→ PROBLEM STATEMENT
Which of the lines below contain the string "have"? Pull each one out of the data.

*** Opening DATA TO PROCESS ***

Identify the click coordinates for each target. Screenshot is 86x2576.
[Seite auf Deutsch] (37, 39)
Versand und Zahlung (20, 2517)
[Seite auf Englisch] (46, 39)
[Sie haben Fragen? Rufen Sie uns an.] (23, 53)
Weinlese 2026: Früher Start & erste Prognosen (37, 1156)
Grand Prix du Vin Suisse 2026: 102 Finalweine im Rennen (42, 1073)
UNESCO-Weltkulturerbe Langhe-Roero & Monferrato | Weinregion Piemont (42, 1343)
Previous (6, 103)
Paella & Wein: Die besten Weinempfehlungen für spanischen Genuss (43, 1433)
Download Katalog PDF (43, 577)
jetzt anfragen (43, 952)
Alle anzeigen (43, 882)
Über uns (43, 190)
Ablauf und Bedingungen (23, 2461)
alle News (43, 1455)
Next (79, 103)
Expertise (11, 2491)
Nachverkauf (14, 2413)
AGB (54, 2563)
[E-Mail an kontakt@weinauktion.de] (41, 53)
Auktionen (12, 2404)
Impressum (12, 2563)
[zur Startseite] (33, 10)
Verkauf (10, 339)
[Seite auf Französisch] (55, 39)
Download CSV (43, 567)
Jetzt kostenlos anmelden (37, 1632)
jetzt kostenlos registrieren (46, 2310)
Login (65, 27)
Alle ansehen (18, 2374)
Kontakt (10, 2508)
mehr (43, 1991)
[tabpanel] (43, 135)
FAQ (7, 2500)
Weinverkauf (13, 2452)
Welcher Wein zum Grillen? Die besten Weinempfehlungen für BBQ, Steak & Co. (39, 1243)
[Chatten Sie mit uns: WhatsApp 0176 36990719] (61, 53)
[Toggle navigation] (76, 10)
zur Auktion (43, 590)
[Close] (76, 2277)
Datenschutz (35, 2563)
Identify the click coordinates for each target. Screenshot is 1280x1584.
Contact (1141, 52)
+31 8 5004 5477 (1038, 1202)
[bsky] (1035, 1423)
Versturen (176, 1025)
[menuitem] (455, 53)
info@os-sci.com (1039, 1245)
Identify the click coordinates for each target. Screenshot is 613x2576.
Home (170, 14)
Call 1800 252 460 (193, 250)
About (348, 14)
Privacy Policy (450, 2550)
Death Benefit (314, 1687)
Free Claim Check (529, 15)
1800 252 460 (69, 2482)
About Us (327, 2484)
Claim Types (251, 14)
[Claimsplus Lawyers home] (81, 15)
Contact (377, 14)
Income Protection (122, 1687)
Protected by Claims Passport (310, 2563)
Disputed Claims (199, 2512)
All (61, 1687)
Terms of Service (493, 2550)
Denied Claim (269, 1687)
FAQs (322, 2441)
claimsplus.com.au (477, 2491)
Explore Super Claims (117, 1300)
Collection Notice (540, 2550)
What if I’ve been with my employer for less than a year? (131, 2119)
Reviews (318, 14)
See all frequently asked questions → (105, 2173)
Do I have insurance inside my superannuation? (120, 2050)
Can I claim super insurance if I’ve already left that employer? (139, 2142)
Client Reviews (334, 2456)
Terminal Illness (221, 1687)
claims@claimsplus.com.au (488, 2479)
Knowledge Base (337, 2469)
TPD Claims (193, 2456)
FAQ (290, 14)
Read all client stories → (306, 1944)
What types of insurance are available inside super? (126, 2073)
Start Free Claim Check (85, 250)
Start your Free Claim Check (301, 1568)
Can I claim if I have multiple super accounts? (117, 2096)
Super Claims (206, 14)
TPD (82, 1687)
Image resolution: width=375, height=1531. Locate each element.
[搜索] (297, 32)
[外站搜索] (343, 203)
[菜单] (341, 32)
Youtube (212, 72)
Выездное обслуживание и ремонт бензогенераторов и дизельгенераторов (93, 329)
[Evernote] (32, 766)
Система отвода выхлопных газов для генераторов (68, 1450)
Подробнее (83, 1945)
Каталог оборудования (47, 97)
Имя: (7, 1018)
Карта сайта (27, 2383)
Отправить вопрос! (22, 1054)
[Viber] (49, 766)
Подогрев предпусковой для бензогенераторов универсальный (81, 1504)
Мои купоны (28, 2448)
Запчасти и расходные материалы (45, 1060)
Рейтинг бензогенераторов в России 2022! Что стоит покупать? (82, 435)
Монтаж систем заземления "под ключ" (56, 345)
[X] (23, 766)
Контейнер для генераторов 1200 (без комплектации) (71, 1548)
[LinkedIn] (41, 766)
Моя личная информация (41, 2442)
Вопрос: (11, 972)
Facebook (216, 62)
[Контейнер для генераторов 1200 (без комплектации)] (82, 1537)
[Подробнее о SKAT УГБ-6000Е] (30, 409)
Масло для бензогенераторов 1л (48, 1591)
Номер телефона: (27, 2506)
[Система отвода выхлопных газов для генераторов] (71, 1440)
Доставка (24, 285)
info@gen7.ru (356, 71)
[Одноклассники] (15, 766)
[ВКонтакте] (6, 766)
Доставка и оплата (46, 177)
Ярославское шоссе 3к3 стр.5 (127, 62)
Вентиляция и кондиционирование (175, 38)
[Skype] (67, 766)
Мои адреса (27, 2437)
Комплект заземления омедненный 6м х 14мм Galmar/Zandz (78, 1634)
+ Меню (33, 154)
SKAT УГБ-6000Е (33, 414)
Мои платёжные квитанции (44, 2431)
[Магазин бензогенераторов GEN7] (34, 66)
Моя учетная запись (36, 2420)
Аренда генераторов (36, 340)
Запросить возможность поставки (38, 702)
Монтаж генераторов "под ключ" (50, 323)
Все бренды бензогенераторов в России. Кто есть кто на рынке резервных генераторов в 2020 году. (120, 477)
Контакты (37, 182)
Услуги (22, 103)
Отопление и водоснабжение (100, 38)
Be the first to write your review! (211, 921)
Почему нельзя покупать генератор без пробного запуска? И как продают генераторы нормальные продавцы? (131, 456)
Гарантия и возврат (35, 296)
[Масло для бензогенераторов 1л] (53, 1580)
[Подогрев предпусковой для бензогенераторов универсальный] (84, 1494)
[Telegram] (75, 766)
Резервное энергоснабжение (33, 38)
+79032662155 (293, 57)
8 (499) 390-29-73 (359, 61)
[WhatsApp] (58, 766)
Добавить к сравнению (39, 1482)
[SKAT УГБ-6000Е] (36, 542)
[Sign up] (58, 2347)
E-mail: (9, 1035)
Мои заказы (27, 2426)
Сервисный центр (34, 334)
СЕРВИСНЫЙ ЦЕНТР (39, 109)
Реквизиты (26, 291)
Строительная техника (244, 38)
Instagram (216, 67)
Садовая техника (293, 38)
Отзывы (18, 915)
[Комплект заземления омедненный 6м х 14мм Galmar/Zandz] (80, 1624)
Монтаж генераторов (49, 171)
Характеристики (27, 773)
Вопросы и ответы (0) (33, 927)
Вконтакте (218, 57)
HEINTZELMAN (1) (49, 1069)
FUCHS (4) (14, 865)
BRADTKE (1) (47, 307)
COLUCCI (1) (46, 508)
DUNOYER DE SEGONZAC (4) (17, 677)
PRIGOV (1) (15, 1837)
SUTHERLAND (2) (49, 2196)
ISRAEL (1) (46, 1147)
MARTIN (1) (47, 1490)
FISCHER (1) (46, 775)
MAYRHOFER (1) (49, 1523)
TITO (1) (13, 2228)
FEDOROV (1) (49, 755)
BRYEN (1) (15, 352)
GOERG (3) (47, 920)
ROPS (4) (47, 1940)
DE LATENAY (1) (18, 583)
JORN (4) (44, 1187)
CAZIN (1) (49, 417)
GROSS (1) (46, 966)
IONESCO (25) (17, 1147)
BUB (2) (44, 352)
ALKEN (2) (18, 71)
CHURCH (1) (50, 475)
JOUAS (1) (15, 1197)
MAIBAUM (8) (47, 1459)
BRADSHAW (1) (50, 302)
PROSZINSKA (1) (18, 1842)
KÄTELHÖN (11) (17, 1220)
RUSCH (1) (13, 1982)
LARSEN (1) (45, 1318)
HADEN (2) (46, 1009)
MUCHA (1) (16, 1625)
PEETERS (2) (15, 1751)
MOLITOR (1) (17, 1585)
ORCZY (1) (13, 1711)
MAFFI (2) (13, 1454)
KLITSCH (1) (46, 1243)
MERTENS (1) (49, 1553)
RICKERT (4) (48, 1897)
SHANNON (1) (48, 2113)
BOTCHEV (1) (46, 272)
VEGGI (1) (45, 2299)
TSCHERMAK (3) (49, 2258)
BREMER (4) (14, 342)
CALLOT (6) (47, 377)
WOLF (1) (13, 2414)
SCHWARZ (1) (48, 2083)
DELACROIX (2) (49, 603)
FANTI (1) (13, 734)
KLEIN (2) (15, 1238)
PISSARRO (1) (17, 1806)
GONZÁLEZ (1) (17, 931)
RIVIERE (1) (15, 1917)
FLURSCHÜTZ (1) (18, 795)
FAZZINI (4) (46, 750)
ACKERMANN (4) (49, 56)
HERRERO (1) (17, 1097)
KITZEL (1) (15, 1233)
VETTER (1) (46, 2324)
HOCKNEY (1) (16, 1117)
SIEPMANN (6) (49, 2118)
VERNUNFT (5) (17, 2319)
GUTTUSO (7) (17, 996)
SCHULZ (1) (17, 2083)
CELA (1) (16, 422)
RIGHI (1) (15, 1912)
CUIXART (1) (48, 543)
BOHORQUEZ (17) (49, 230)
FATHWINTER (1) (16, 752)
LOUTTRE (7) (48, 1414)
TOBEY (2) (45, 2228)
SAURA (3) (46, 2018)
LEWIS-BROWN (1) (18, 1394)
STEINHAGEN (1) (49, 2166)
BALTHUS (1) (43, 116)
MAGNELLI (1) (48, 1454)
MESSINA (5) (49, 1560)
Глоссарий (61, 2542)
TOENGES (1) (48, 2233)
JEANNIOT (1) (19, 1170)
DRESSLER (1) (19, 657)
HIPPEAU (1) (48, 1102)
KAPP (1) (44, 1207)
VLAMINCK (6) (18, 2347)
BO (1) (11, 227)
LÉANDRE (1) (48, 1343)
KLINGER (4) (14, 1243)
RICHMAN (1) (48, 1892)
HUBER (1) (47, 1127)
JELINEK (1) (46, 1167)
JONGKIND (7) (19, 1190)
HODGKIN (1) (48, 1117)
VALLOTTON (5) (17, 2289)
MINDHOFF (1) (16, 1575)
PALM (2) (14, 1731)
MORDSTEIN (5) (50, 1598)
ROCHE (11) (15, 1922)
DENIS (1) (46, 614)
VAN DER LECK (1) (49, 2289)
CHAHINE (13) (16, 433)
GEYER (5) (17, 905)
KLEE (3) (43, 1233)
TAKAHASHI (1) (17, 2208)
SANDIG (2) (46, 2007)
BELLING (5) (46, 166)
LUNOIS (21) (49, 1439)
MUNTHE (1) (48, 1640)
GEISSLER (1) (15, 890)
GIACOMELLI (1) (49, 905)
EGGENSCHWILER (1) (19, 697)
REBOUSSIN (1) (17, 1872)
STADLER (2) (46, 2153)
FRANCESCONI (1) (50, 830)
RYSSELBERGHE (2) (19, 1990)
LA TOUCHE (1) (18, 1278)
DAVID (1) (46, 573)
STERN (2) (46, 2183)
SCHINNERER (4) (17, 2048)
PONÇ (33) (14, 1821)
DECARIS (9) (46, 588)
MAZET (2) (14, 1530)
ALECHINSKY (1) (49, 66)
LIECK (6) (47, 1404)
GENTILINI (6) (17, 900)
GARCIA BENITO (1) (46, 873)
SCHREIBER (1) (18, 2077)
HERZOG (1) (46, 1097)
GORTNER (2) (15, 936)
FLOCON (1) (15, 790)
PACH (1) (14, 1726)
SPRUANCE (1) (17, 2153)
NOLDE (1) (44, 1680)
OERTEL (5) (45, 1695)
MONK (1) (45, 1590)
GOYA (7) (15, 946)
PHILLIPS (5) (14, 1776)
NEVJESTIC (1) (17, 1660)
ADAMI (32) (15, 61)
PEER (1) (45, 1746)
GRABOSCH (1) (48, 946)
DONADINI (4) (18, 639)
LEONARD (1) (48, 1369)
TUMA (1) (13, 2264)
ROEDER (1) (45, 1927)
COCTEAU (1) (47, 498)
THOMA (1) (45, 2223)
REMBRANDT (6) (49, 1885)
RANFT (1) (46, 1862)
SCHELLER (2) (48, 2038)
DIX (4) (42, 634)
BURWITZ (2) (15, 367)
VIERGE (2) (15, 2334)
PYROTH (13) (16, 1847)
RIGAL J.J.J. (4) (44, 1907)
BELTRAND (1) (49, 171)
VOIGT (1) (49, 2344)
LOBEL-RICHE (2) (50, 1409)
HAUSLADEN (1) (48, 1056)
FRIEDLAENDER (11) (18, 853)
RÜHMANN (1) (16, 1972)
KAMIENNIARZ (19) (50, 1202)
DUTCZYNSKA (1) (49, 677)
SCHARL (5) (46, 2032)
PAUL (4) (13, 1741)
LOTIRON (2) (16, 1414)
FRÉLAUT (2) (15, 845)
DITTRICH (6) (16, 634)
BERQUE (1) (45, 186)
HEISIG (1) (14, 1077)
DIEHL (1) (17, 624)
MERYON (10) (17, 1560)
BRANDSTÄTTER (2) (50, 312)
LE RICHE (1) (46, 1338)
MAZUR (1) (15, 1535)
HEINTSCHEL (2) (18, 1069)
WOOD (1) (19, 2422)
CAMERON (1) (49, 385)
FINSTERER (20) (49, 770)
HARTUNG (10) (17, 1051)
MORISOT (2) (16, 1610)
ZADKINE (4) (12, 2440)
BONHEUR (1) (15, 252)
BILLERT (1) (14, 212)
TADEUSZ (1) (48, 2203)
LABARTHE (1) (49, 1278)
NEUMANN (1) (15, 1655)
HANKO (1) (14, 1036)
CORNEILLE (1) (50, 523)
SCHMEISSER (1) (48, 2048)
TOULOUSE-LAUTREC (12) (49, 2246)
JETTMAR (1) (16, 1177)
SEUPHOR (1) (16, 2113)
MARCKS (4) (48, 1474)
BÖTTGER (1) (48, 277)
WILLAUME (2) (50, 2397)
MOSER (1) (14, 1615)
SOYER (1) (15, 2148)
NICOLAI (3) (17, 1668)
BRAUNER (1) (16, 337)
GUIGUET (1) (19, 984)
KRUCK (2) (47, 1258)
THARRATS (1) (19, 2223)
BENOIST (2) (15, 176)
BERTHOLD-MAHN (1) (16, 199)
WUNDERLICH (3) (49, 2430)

*** Closing DATA TO PROCESS ***

→ SOLUTION TO THE PROBLEM
Do I have insurance inside my superannuation? (120, 2050)
Can I claim if I have multiple super accounts? (117, 2096)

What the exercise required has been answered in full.